Home - Knowledge
Center - Bioinformatics
THE CREATION OF SEQUENCE DATABASES
Most biological databases consist of long strings of nucleotides (guanine,
adenine, thymine, cytosine and uracil) and/or amino acids (threonine, serine,
glycine, etc.). Each sequence of nucleotides or amino acids represents a
particular gene or protein (or section thereof), respectively. Sequences are
represented in shorthand, using single letter designations. This decreases the
space necessary to store information and increases processing speed for
analysis.
While most biological databases contain nucleotide and protein sequence
information, there are also databases, which include taxonomic information such
as the structural and biochemical characteristics of organisms.

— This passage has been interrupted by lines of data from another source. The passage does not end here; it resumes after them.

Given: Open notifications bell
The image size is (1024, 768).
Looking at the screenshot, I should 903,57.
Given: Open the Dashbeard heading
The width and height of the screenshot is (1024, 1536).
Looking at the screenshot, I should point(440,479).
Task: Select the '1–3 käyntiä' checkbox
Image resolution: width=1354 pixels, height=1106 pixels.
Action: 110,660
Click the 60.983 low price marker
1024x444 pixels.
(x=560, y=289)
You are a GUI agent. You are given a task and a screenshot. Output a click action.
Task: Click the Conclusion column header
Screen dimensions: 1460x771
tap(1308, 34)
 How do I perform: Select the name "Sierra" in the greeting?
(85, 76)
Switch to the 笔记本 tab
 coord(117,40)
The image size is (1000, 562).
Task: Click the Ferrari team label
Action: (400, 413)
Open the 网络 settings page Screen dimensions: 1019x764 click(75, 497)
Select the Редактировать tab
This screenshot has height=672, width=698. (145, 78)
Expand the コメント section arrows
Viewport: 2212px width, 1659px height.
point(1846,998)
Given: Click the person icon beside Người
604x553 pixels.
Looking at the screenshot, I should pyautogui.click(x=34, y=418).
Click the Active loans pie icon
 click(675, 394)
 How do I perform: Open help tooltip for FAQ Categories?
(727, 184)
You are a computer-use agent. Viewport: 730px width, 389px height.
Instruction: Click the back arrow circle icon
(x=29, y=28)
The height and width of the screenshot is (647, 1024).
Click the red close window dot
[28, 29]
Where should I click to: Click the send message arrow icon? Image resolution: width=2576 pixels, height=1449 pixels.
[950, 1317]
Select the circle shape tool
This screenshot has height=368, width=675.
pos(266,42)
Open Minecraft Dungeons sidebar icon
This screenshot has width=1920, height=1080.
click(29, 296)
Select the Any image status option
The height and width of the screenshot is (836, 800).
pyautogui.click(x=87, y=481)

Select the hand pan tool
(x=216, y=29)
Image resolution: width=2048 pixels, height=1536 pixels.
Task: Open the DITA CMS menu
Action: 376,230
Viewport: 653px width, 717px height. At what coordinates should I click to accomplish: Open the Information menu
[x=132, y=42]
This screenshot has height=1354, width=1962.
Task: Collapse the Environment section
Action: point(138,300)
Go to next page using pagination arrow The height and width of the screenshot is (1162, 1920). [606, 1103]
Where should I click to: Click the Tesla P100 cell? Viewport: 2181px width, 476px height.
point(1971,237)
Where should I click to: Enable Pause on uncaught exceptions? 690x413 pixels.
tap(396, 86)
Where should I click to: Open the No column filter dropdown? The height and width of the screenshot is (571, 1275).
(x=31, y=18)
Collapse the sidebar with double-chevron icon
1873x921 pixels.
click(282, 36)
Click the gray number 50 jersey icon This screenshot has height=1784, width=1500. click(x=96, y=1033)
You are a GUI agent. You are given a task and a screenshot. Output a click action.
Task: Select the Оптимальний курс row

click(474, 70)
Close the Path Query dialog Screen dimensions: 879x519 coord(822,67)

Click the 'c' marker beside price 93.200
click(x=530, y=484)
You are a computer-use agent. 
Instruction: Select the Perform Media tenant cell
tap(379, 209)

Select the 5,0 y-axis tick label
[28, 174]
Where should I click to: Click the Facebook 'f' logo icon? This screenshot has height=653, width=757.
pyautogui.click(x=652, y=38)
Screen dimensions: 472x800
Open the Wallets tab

The power and
ease of using sequence information has however, made it the method of choice in
modern analysis.
advertisement
In the last three decades, contributions from the fields of biology and
chemistry have facilitated an increase in the speed of sequencing genes and
proteins. The advent of cloning technology allowed foreign DNA sequences to be
easily introduced into bacteria. In this way, rapid mass production of
particular DNA sequences, a necessary prelude to sequence determination, became
possible. Oligonucleotide synthesis provided researchers with the ability to
construct short fragments of DNA with sequences of their own choosing. These
oligonucleotides could then be used in
probing vast libraries of DNA to extract genes containing that
sequence. Alternatively, these DNA fragments could also be used in
polymerase chain reactions to amplify existing DNA sequences or to
modify these sequences. With these techniques in place, progress in biological
research increased exponentially.
For researchers to benefit from all this information, however, two additional
things were required:
- Ready access to the collected pool of sequence information and
- Ways to extract from this pool only those sequences of
interest to a given researcher. Simply collecting, by hand, all necessary
sequence information of interest to a given project from published journal
articles quickly became a formidable task. After collection, the organization
and analysis of this data still remained. It could take weeks to months for a
researcher to search sequences by hand in order to find related genes or
proteins.
Computer technology has provided the obvious solution to this problem. Not only
can computers be used to store and organize sequence information into
databases, but they can also be used to analyze sequence data rapidly. The
evolution of computing power and storage capacity has, so far, been able to
outpace the increase in sequence information being created. Theoretical
scientists have derived new and sophisticated algorithms, which allow sequences
to be readily, compared using probability theories. These comparisons become
the basis for determining gene function, developing phylogenetic relationships
and simulating protein models.
The physical linking of a vast array of computers in the 1970's provided a few
biologists with ready access to the expanding pool of sequence information.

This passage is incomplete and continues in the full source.